(INFORMATION SHOWN):
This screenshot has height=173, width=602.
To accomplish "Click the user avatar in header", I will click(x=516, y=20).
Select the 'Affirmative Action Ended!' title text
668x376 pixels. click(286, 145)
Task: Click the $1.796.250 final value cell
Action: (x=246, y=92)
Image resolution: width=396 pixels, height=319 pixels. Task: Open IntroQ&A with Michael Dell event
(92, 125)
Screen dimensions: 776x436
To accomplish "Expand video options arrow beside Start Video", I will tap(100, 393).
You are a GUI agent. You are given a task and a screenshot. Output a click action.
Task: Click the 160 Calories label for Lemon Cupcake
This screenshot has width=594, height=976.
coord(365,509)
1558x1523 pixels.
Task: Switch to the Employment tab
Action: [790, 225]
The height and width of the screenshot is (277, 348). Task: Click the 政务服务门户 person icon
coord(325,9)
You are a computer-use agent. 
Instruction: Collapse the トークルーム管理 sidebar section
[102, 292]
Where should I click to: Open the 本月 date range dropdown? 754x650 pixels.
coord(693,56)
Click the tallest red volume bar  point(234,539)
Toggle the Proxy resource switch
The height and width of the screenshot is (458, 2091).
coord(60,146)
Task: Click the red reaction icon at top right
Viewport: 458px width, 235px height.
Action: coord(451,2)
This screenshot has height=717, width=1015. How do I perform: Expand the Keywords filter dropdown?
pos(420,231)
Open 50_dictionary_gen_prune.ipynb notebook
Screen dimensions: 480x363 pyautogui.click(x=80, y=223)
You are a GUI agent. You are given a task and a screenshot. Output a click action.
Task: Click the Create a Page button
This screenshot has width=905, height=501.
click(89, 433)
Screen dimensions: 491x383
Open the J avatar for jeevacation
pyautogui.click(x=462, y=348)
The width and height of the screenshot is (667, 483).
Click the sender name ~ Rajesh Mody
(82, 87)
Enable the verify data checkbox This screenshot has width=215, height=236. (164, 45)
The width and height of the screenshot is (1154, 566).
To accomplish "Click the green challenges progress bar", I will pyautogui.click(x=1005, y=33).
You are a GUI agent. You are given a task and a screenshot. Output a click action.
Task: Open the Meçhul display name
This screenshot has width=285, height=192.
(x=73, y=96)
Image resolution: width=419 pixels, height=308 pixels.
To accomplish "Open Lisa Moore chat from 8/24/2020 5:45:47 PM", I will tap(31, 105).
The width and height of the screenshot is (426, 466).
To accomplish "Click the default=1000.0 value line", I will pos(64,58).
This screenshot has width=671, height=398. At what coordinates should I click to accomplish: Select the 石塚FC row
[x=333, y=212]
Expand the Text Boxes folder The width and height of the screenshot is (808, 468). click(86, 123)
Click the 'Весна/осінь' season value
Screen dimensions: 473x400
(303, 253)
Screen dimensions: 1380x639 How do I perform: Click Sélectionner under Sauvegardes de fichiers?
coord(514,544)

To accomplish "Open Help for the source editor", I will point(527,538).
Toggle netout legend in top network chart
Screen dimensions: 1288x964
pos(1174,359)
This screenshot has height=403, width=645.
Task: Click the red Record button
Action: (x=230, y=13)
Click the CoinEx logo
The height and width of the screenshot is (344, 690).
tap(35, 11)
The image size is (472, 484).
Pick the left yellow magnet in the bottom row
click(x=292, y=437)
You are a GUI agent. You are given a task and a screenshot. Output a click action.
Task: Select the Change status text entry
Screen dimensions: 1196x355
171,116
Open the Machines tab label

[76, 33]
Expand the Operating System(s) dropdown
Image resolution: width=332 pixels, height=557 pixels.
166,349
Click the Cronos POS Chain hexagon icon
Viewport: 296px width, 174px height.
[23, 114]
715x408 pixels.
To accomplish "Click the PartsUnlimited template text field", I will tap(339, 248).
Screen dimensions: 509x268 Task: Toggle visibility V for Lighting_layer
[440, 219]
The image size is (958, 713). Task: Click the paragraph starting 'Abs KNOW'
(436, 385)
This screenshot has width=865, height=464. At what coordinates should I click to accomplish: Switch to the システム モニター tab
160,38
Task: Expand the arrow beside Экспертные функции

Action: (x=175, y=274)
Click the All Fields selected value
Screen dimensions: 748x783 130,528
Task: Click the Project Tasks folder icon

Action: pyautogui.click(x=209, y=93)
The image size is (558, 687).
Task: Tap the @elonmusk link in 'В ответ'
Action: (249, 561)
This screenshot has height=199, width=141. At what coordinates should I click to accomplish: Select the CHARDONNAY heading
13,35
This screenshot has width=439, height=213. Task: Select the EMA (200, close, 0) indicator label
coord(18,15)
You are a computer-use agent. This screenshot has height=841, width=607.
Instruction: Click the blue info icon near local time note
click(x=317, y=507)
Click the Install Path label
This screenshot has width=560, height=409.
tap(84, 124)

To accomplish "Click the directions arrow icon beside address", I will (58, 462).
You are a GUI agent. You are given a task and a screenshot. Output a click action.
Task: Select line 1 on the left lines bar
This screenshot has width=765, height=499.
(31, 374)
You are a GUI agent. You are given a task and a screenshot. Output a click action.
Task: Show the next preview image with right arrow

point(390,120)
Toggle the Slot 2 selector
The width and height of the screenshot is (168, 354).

(EXERCISE DETAILS): Restate the listing exactly, starting at its first line and ending at the line where "Task: Click the 160" occurs; include both and no other lines.

(FINAL ANSWER):
This screenshot has height=173, width=602.
To accomplish "Click the user avatar in header", I will click(x=516, y=20).
Select the 'Affirmative Action Ended!' title text
668x376 pixels. click(286, 145)
Task: Click the $1.796.250 final value cell
Action: (x=246, y=92)
Image resolution: width=396 pixels, height=319 pixels. Task: Open IntroQ&A with Michael Dell event
(92, 125)
Screen dimensions: 776x436
To accomplish "Expand video options arrow beside Start Video", I will tap(100, 393).
You are a GUI agent. You are given a task and a screenshot. Output a click action.
Task: Click the 160 Calories label for Lemon Cupcake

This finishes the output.